Para seguir a Jesus há a necessidade de saber que vai ter contratempos e estar preparado para enfrentar as contrariedades da caminhada. Nessa caminhada Jesus vai encontrando todas as espécies de pessoas que se propõe em seguí-lo, e alguém lhe diz: “Eu te seguirei para onde quer que fores”. (Lc 9,57). E Jesus lhe responde: “As raposas tem tocas, e os pássaros tem ninhos, mas o Filho do Homem não tem onde repousar a cabeça”. (Lc 9,58). Além da paciência que o discípulo de Jesus tem que ter, tem, também, que ter consciência que não terá uma vida cômoda, porque, se “O Filho do Homem não tem onde repousar a cabeça”, muito menos o terá quem o quiser seguir de verdade e, por isso, deverá se contentar com a hospitalidade que lhe for oferecida, como acontecia com o próprio Jesus que não se negava a tomar uma refeição ainda que fosse em companhia de pecadores (cf Mt 9,10-13), ou de pretensos “santos” (cf Lc 11,37).

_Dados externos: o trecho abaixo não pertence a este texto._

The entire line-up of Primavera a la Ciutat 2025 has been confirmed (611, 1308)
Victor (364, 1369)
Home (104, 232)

Seguir a Jesus é muito arriscado. Não é garantido aos seus discípulos conforto e bem estar e, às vezes há a exigência do despojamento material. Outro vem, e diz: “Eu te seguirei, Senhor, mas deixa-me primeiro ir enterrar o meu pai”. (Lc 9,59). O seguimento de Cristo não pode ser adiado depois de termos ouvido o seu chamado. Quando Jesus convoca, não se pode colocar pretextos, ainda que sejam legítimos, para não seguí-lo, porque não somos insubstituíveis, porque: “Quem põe a mão no arado e olha para trás não está apto para o reino de Deus”. (Lc 9,62).